Govt again offers dialogue to estranged PTM

Published June 15, 2020
Pervez Khattak says all contentious issues may be discussed. — AFP/File
Pervez Khattak says all contentious issues may be discussed. — AFP/File

ISLAMABAD: Defence Minister Pervez Khattak on Sunday again invited leaders of the estranged Pashtun Tahaffuz Movement (PTM), an organisation working for the rights of Pashtuns, to come to the negotiating table to discuss all the contentious issues with the government.

“We Pakhtoons belong to the same province thus we should collectively work for the development of Khyber Pakhtunkhwa,” the minister said in a statement.

Mr Khattak said the erstwhile Federally Administered Tribal Areas (Fata) had been merged in the province in order to bring the tribal people into the mainstream. He said people of those districts were lagging behind in terms of education, healthcare and basic communications infrastructure and added that it was the time to collectively work for their uplift rather than indulge in confrontation.

Mr Khattak, who had previously served as the chief minister of Khyber Pakhtunkhwa and who is considered to be a close confidant of Prime Minister Imran Khan, invited the PTM leadership to the negotiating table to “jot down issues of their concerns and discuss their resolution”.

The defence minister said the country was going through a tougher period wherein the masses were confronted by the global pandemic. The pandemic, he said, had not only brought devastation to the country’s economy but also to people’s lives.

Pervez Khattak says all contentious issues may be discussed

The minister said that political instability in the country, especially in the KP province, would lead to increase the miseries of people.

PTM leader and MNA Mohsin Dawar, in a tweet, said the group "welcome(s) the government's dialogue offer", adding that similar efforts had been made in the past but ended up in "failure".

"We welcome government's dialogue offer. PTM strongly believes that dialogue is the only way out & we are always open to it. But we are also aware of the failures of such efforts in the past. The need is for the government to be represented by those who have the power to implement agreements."

In September last year, after a heated debate on the floor of the National Assembly between Ali Wazir and Mohsin Dawar, the PTM-backed independent members from the tribal areas, and federal ministers, the government had offered talks to the organisation, but with certain conditions.
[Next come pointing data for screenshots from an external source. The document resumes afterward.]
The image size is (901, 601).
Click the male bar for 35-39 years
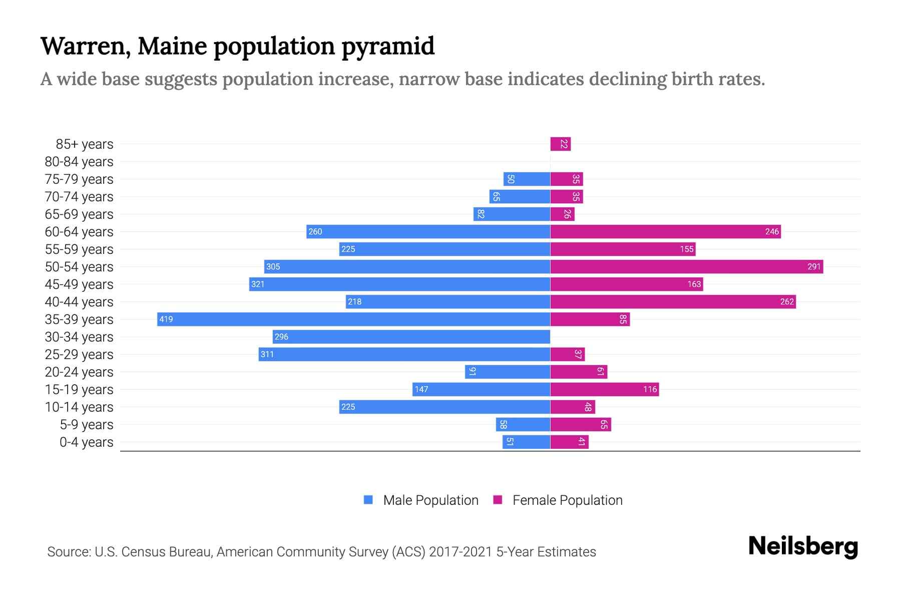click(x=353, y=320)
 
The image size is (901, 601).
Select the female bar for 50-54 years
click(x=686, y=267)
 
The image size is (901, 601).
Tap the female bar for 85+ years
click(x=560, y=144)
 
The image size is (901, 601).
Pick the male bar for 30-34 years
click(x=411, y=337)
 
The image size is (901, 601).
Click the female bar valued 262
click(x=673, y=302)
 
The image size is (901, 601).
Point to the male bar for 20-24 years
click(x=507, y=372)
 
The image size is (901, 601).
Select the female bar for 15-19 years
click(x=604, y=390)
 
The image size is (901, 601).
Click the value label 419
click(x=166, y=320)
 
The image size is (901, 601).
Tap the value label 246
click(x=772, y=232)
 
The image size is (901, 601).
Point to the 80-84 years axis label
click(x=79, y=162)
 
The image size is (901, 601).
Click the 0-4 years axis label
click(x=86, y=442)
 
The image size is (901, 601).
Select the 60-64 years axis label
click(x=79, y=232)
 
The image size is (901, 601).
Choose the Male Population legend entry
click(x=430, y=500)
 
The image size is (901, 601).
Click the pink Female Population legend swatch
click(x=498, y=500)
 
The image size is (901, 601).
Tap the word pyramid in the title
click(x=388, y=46)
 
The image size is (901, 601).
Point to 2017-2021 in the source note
click(x=460, y=552)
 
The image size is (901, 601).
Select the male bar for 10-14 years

The talks offer had been made by Defence Minister Pervez Khattak and Interior Minister retired Brigadier Ijaz Shah with the condition that the PTM members would only follow “Pakistan’s agenda” and would not target armed forces in their speeches.
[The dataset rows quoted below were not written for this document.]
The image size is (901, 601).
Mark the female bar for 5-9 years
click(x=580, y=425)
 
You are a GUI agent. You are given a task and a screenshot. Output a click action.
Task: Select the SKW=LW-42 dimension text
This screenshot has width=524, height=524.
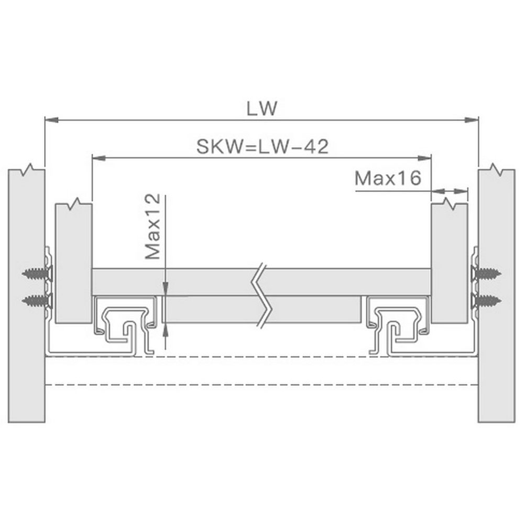(x=263, y=146)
“The army also wants to come out from there [Waziristan]. If your agenda is Pakistan, then I am ready to hold talks with you,” Mr Khattak had stated after the house had already witnessed a verbal brawl between Mr Dawar and Communications Minister Murad Saeed.

“However, if you continue to talk against the institution which has ensured security and peace in the country, then you will not be heard,” Mr Khattak had said in his brief speech before allowing Speaker Asad Qaiser to give the floor to the interior minister for making a policy statement.

Mr Khattak said the government had previously talked to the PTM and for almost one year, they had been asking the organisation to come to the negotiating table, but regretted that the offer was being ignored.

“Why don’t you talk? If your agenda is something else, then talks cannot be held,” the defence minister had concluded.

Mr Dawar and Mr Wazir, who had been arrested on charges of attacking a military check-post at Kharqamar in North Waziristan in May last year were attending the National Assembly sitting after four months after they were granted bail by the Peshawar High Court’s Bannu bench.

“If you want to become a mainstream party, then come up with your demands. Tell us and we will sit with the prime minister,” the interior minister had stated, recalling that it was Prime Minister Imran Khan who had declared that the demands of the PTM were legitimate.

“Raise the slogan of Pakistan and come with me we will do whatever you want,” the minister had said.

Speaking on a point of order, Mr Dawar had denied the charges that they were involved in any attack on the check-post and explained that they had visited the area after getting reports that the people were holding a protest against the security forces for carrying out a search operation and maltreating some of the women.

Last year in May, a PTM delegation headed by Manzoor Pashteen had appeared before a Senate special committee headed by Barrister Mohammad Ali Saif.

After the meeting, Mr Saif had said the PTM issue was “political” in nature and its solution lay in dialogue.

This was the first interaction between the PTM and the parliamentarians after the May 26, 2019 incident, at the Kharqamar check-post in North Waziristan in which three people were killed and 10 others were injured.

The PTM chief had demanded formation of an “independent commission or committee” to hold an investigation into the Waziristan incident to know the facts. He had said the affairs in the area should be run through the civil administration in order to provide relief to people.

Despite repeated attempts, no one from the PTM could be contacted for comments on the latest offer by the government.